|Why China Is Investing Massively In Africa|
An international relations expert, Charles Kolawole has given reasons why the second biggest economy in the world, China is massively investing in Africa saying the role of China goes beyond trade and investment to offering alternative socio political models for development.
In a presentation at the university of Ilorin Post graduate departmental seminar, Kolawole explained that Sino African relationship has blossomed through trade with about $120 billion dollars’ worth of trade flowing between Africa and China in 2014 alone and also generating US $ 17 billion trade deficit with Africa.
On the one hand, whereas China seeks resources to power its growing and expansive industrial base, it is also looking to establish a market for its products and services, while Africa is endeavoring to generate income to finance its poverty alleviation efforts, promote domestic consumption and support industrialization to underpin economic development.

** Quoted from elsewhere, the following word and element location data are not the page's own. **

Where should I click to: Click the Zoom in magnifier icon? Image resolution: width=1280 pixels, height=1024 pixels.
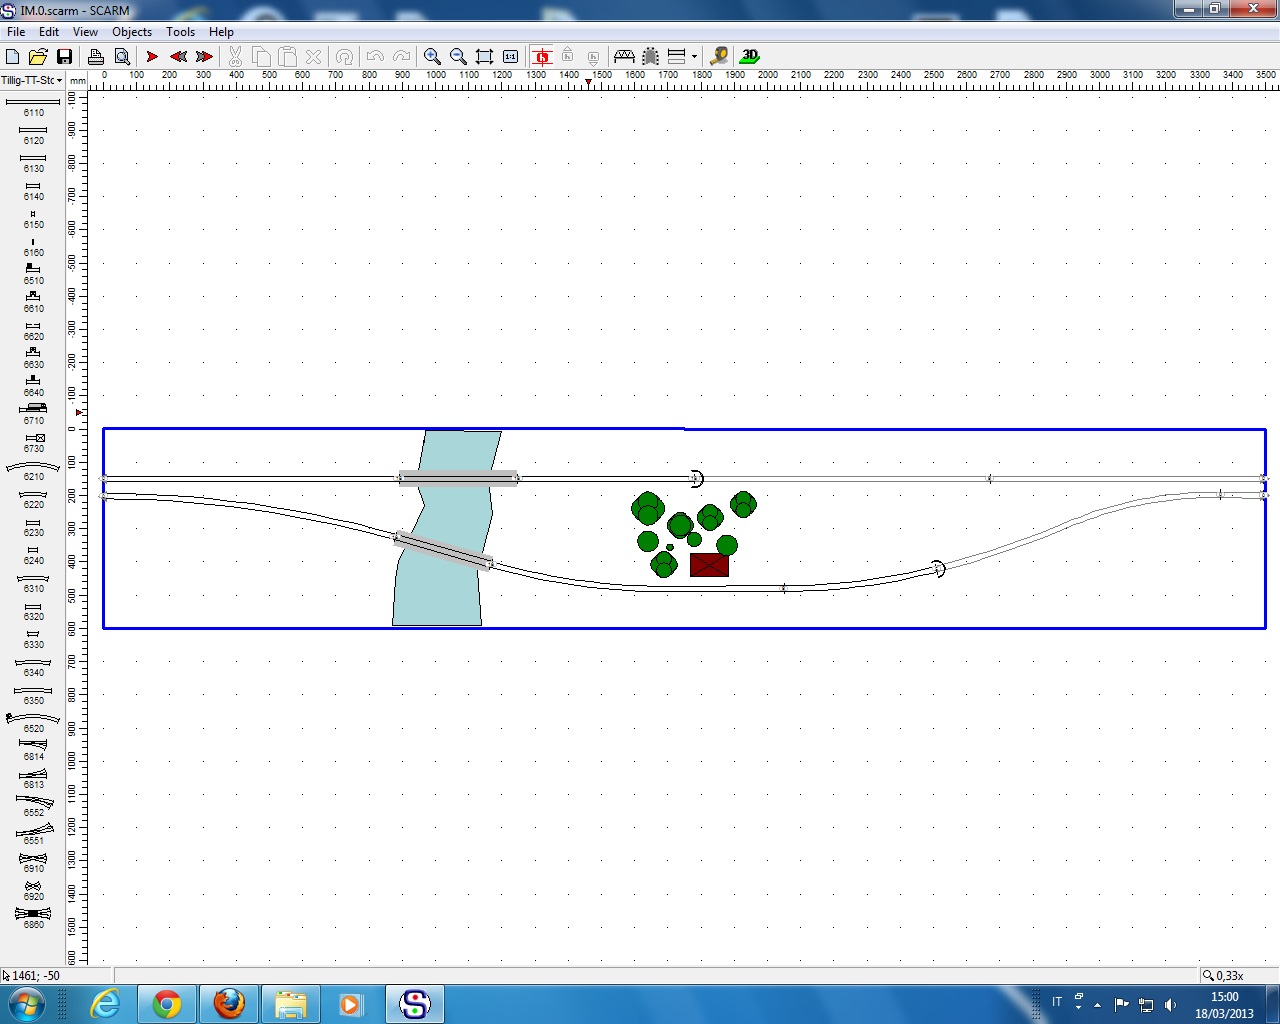coord(432,57)
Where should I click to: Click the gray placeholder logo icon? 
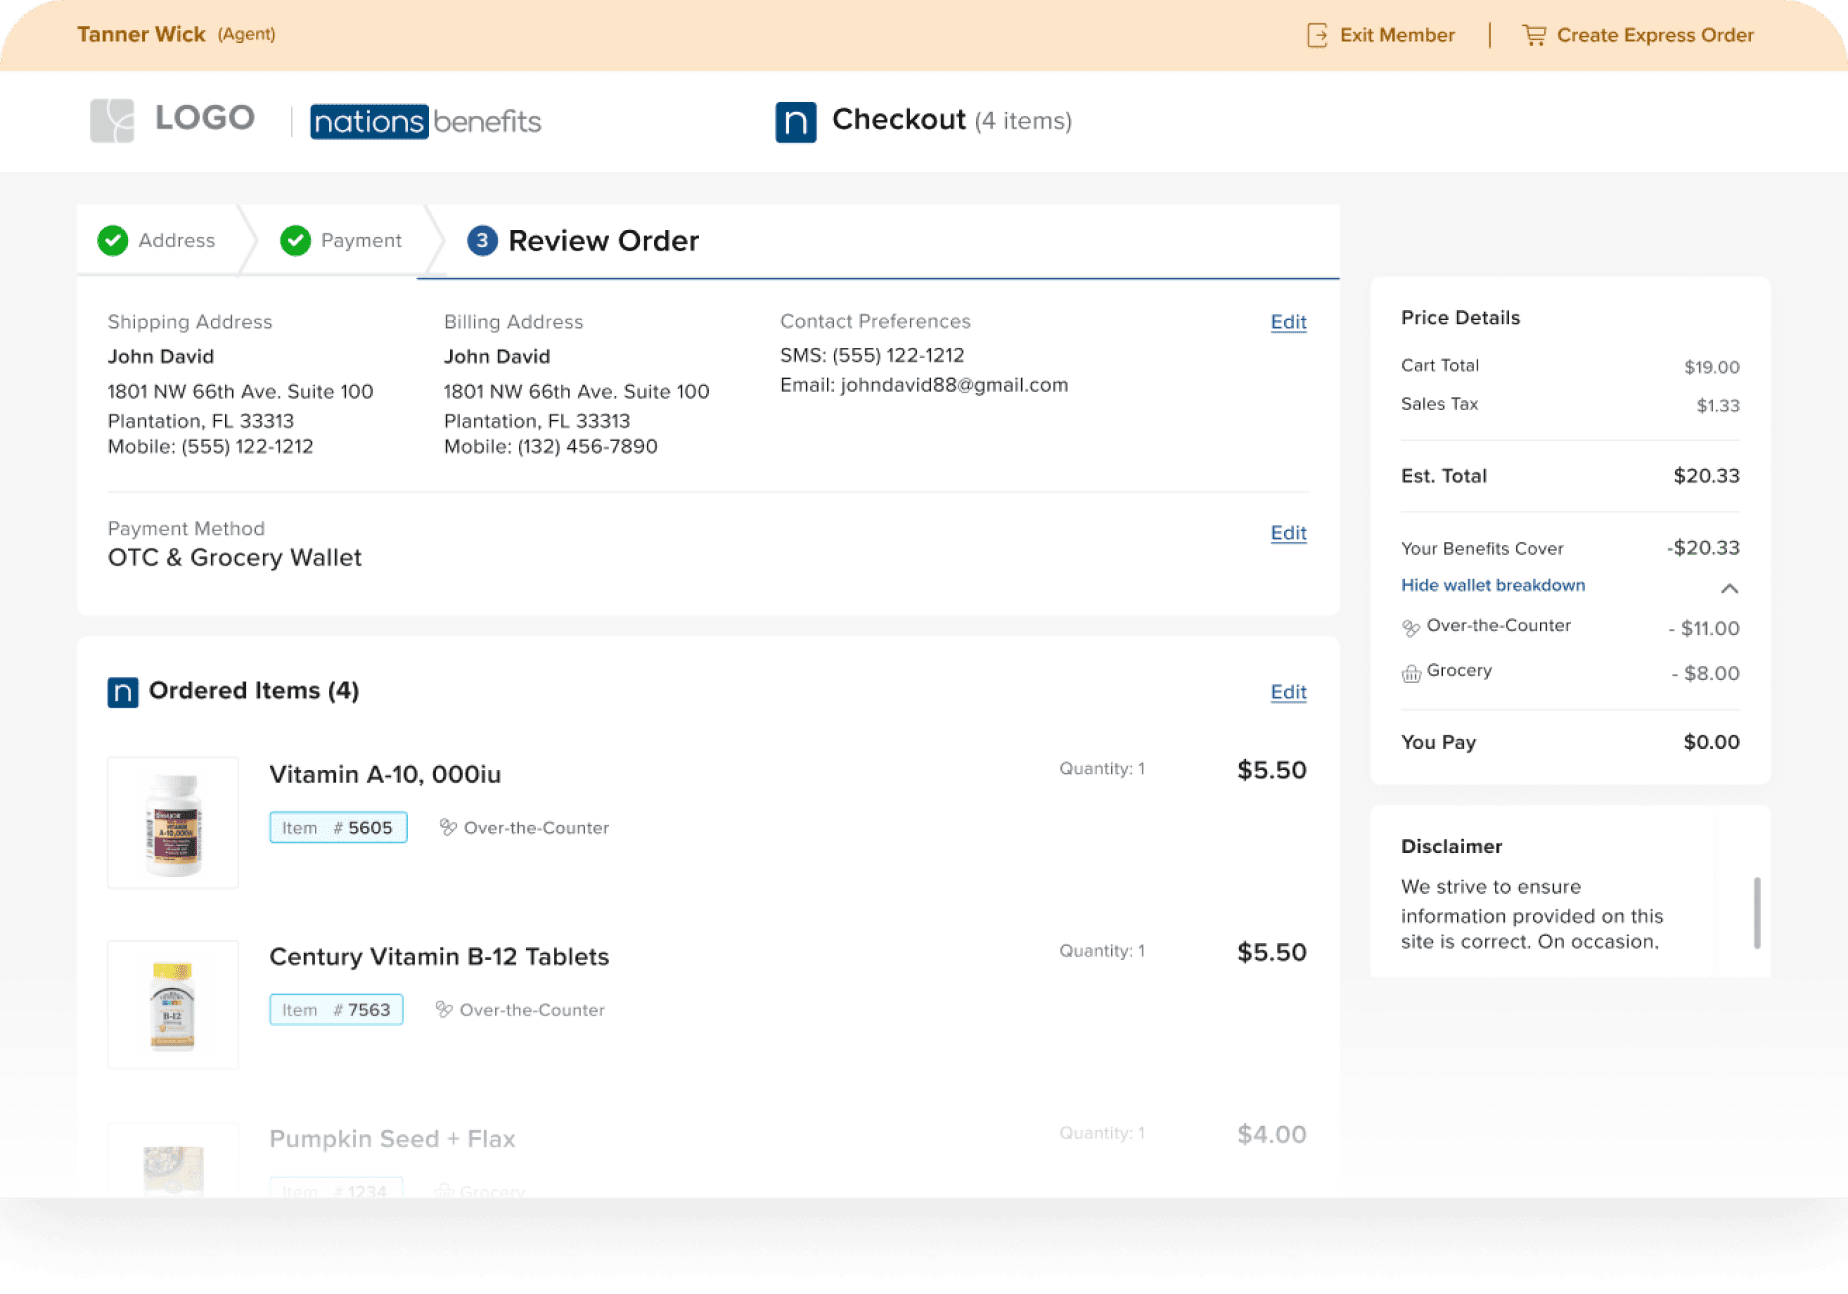(112, 120)
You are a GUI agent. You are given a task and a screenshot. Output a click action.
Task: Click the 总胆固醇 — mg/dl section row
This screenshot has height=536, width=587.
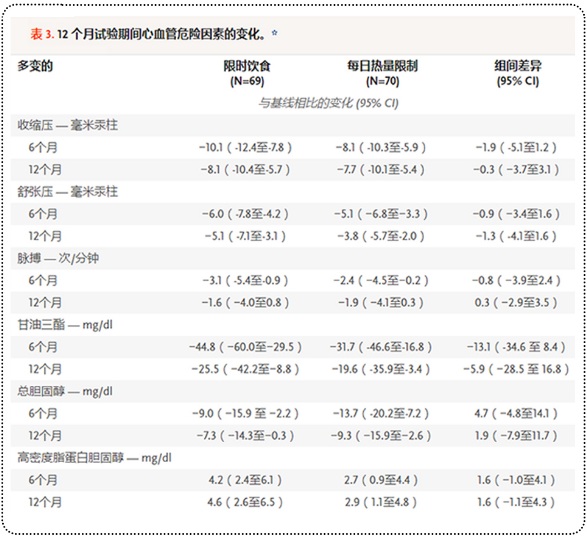coord(293,392)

According to him, “ Strengthening international industrial cooperation serves the needs of developing countries. Many developing countries in Africa and Latin America are in the early stages of economic take off or industrialisation and urgently need large amount of external capital, equipment and technologies.
Compared with other countries, China enjoys unique advantage and production capacity, such as advanced and operable equipment, mature and reliable technologies and cost effectiveness.
“In addition China has abundant capital and foreign reserves and will make overseas investment of over US$650 billion in the next five years which will provide strong financial support for China’s industrial global effort. Given these factors many developing countries are looking to have cooperation with China in production capacity and there is considerable space and opportunity for such cooperation,” he added.
Kolawole said the underlying context of the no-string-attached policy in crafting relationship with China is a moral booster that clearly deviated from the western model which often leaves African leaders with no room to bargain.
Looking at the geo political balance, kolawole posits that the second range of objectives for the growing relationship between Africa and China is derived in its historical connections focused on giving a voice to the southern hemisphere and rewriting the current global order through eroding the institutions and axioms that buttress the status quo.
Though, this relation may still need to test its rigour, Kolawole says Sino African relationship has begun to challenge the notion promoted by the west that global stability can be achieved through the creation of normative consensus across states on matters of domestic policy. For him, Mao Tse tungs call to “let a hundred flowers blossom and a hundred schools of thought to contend” is finding traction in China’s approach to Africa.